Gastos com saúde e educação financiados pelo Fundo Social ficam de fora do novo arcabouço fiscal, após aprovação na Câmara
A Câmara dos Deputados aprovou nesta segunda-feira (15) um projeto que exclui, dos limites do arcabouço fiscal, gastos temporários com saúde e educação financiados com recursos do Fundo Social. O texto agora segue para sanção presidencial.
O arcabouço fiscal, que substituiu o teto de gastos, estabelece limites para o crescimento das despesas públicas, permitindo um aumento acima da inflação entre 0,6% e 2,5% ao ano. Uma lei sancionada em julho autorizou a destinação de 5% dos recursos anuais do Fundo Social para programas de educação e saúde durante cinco anos.
Atualmente, esses gastos são considerados no cálculo do crescimento das despesas públicas, o que acaba pressionando o orçamento para outras áreas, como investimentos. O autor do projeto, deputado Isnaldo Bulhões (MDB-AL), argumentou que o aumento nos investimentos em saúde e educação só se justifica se estiverem fora dos limites do arcabouço. “Considerando que os aportes anuais no Fundo Social são da ordem de R$ 30 bilhões, será possível acrescer algo em torno de R$ 1,5 bilhão ao ano para educação e saúde nos próximos cinco anos. Se esse valor não for contingenciado e sem o disposto neste PLP, esse R$ 1,5 bilhão adicional implicará a compressão de montante equivalente de gastos discricionários”, justificou.
A proposta já havia sido aprovada anteriormente pela Câmara e retornou para nova análise após alterações feitas pelo Senado. O relator, deputado José Priante (MDB-PA), acolheu todas as modificações propostas pelos senadores, afirmando que o substitutivo “aperfeiçoa alguns pontos do texto encaminhado pela Câmara, a despeito das supressões, que não prejudicam o intuito desta proposição”.

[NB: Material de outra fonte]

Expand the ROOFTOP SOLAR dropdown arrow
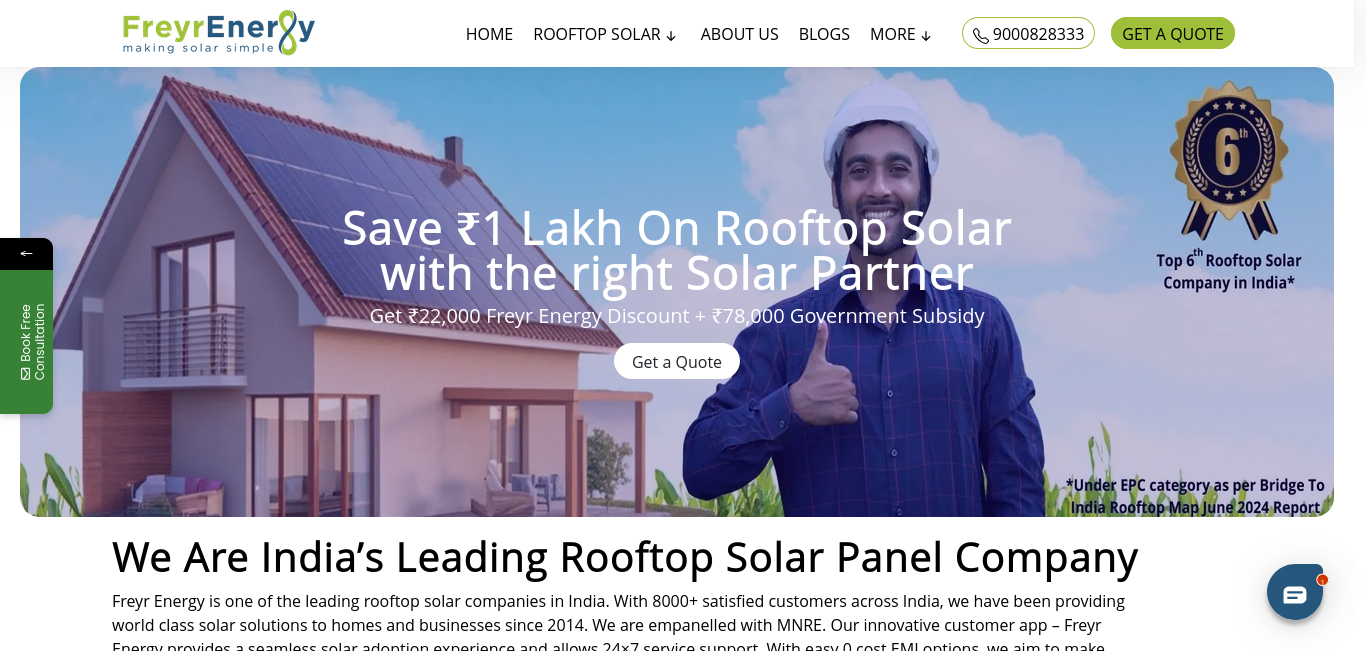pos(671,36)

Uma alteração importante foi a exclusão do dispositivo que retirava do arcabouço fiscal as despesas financiadas por empréstimos internacionais, alvo de críticas da oposição, que alegava que a medida favoreceria o governo na compra de caças gripen da Suécia. O Fundo Social recebe R$ 30 bilhões anualmente, o que, com a lei de julho, garante R$ 1,5 bilhão por ano para educação e saúde nos próximos cinco anos. A medida também exclui esses investimentos do cálculo da meta fiscal do governo.
A projeção do governo para 2025 indica um déficit nas contas públicas de R$ 73,5 bilhões.